Becky Manawatu
Auē
Roman

Alfred Kröner Verlag, Stuttgart 2025
ISBN 9783520630018
Gebunden, 464 Seiten, 27,00 EUR
ISBN 9783520630018
Gebunden, 464 Seiten, 27,00 EUR
Klappentext
Aus dem Englischen von Jana Grohnert. Neuseeland, heute. Nach dem Verschwinden seiner Eltern lässt der junge Maori Taukiri seinen achtjährigen Bruder Ari zurück, flieht mit seinem Surfbrett und seiner Gitarre auf die Nordinsel, um dort dem Strudel aus Verzweiflung und Schuld zu entkommen, in den er hineingeboren wurde. Doch auē ertönt im Geräusch des Meeres, das er liebt und zugleich hasst, in der Musik, die er der Gitarre entlockt, die seinem Vater gehörte, in der Gewalt, die seine Familie verfolgt, bestimmt die Scham darüber, dass er seinen Bruder alleine gelassen hat. Aber sein Bruder Ari ist stärker, als es den Anschein hat, und er hat eine Freundin, und seine Freundin hat einen Hund, und diese drei zusammen sind vielleicht stark genug, um den Strudel aus Verzweiflung und Schuld umzukehren.

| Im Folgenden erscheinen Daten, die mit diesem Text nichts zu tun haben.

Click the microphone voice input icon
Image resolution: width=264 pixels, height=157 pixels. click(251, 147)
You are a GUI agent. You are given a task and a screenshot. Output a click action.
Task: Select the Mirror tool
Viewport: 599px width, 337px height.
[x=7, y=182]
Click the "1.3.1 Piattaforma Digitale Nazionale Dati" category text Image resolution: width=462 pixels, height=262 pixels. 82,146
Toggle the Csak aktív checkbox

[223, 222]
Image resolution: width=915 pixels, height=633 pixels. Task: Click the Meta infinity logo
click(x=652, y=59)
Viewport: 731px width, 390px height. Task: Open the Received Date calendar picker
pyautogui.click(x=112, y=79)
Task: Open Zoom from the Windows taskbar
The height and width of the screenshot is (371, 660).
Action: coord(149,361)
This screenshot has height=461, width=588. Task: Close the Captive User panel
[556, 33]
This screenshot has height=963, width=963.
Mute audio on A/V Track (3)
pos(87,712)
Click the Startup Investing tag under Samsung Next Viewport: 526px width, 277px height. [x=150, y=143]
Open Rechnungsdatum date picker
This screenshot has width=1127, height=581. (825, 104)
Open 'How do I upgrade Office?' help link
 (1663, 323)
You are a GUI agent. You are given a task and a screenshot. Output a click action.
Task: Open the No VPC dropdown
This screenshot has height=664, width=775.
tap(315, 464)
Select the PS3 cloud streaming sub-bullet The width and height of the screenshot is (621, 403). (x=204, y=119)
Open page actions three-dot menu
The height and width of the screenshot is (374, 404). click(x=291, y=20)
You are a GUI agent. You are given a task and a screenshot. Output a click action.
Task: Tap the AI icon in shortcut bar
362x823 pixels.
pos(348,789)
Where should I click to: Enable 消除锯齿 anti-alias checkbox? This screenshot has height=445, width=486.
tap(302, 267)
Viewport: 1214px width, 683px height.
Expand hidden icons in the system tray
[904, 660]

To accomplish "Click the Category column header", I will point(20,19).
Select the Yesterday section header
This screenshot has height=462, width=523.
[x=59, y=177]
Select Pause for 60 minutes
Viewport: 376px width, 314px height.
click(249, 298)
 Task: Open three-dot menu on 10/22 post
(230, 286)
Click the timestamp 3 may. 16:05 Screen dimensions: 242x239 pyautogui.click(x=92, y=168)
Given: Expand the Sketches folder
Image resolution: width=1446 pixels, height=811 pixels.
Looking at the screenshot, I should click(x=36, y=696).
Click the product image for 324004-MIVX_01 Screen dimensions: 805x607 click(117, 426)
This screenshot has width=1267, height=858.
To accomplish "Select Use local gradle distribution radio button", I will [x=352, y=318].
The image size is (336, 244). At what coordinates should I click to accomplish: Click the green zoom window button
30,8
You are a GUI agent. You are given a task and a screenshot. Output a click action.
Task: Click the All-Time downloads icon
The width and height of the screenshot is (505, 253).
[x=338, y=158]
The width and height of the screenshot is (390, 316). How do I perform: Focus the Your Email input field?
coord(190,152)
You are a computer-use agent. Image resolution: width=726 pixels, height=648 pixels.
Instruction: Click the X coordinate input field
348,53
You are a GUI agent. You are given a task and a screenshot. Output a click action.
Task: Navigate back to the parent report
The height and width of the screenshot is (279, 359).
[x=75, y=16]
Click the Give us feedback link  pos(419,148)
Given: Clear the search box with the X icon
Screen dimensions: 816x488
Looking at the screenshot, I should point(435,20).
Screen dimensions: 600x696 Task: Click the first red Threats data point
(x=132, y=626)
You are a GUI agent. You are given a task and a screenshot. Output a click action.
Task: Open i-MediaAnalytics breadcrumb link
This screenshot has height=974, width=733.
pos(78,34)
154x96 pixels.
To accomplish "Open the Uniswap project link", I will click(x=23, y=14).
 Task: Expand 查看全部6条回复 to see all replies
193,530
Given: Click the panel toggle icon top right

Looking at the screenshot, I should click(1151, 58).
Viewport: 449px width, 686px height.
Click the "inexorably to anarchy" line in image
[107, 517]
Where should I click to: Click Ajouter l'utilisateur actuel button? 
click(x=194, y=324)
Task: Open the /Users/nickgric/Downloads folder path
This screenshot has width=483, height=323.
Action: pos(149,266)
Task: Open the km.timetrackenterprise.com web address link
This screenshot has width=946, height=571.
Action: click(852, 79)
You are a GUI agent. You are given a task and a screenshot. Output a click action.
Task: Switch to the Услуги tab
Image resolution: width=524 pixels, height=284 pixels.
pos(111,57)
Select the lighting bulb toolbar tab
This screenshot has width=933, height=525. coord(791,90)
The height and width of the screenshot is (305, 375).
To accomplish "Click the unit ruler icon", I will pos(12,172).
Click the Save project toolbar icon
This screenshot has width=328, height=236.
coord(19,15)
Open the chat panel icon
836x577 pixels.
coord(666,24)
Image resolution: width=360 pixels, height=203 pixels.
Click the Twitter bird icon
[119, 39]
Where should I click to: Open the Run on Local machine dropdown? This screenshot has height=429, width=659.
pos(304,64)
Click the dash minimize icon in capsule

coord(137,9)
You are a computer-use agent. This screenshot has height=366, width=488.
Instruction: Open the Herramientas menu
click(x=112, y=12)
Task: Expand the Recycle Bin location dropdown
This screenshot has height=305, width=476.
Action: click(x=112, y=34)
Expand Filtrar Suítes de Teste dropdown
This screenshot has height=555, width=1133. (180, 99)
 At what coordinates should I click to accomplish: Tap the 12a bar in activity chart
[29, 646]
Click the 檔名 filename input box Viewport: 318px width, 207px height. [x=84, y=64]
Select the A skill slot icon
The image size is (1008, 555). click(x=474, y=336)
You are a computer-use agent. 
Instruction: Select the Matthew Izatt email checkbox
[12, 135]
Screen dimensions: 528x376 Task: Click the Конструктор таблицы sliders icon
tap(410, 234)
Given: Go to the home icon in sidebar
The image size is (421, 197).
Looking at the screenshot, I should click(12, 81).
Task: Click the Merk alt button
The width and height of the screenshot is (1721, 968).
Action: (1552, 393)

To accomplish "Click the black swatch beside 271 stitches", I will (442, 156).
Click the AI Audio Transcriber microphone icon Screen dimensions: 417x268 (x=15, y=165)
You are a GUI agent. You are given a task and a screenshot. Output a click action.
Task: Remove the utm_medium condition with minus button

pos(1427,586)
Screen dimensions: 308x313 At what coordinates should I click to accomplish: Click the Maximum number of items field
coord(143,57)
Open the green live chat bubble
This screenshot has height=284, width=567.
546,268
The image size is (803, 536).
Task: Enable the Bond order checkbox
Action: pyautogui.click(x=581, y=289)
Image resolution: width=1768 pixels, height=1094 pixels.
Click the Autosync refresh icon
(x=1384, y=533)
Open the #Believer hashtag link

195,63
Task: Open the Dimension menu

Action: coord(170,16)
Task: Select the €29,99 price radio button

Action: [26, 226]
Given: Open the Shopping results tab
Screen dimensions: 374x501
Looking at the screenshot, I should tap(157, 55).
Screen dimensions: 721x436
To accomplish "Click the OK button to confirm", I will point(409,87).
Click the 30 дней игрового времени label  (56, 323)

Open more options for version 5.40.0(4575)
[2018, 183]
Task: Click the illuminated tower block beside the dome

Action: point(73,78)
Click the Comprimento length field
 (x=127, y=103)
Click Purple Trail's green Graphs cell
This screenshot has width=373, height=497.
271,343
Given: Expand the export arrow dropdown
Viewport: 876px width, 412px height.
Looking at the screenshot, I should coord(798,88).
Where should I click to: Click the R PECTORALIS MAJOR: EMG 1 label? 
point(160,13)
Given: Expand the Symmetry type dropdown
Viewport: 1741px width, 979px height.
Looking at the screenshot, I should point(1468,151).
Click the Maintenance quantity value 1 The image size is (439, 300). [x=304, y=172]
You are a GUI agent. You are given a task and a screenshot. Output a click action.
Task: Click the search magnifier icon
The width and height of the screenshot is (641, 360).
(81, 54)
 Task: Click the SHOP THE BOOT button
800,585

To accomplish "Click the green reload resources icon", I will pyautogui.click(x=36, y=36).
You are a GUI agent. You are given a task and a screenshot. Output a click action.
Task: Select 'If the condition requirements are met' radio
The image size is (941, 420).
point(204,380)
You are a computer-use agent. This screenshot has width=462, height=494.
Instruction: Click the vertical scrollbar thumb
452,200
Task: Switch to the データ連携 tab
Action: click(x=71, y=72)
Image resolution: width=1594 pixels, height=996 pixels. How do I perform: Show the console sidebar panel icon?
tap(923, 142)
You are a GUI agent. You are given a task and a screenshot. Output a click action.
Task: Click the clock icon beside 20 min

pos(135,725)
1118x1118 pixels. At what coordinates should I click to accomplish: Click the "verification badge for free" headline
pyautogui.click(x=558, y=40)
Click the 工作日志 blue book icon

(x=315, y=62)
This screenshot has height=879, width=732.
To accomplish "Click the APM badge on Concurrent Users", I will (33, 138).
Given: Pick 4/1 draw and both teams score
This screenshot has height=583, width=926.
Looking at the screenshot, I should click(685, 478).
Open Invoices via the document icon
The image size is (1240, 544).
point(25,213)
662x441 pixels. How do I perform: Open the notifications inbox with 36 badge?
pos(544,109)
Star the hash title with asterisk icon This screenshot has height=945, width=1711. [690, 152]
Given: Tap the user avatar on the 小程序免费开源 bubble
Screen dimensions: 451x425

Rezensionsnotiz zu Deutschlandfunk Kultur, 05.06.2025
Ein eindrückliches Buch hat Becky Manawatu laut Rezensent Martin Zähringer geschrieben, ein Buch über Gefühle, das keineswegs sentimental daher kommt. Zwei Erzählstränge gibt es: Zum einen geht es um zwei Brüder, den achtjährigen Ari, der bei seiner Tante lebt und sich mit einem gleichnamigen Mädchen zusammentut, sowie dessen älteren Bruder Tauriki, der in seinem Auto lebt und langsam auf die schiefe Bahn gerät. Zum anderen geht es um Sav und Jade, zwei Cousinen, die gemeinsam mit Gleichaltrigen ein hartes, von Drogenmissbrauch geprägtes leben führen. Heftig geht es in dieser zweiten Ebene der Erzählung zu, so der Kritiker: ganz anders als in den naiver anmutenden Passagen über Ari. Die Figuren sind allesamt Maori: Der Titel des Buches verweist auf ein Trauerritual dieser Volksgruppe, und im Laufe des Buches beginnen einige Handelnde, sich auf die Traditionen der Kultur, der sie entstammen, zu besinnen. Zähringer gefällt insbesondere die empathische Haltung der Autorin ihren Figuren gegenüber. Therapie in Literaturform ist das, schließt der Rezensent, klagend aber auch poetisch und leuchtend.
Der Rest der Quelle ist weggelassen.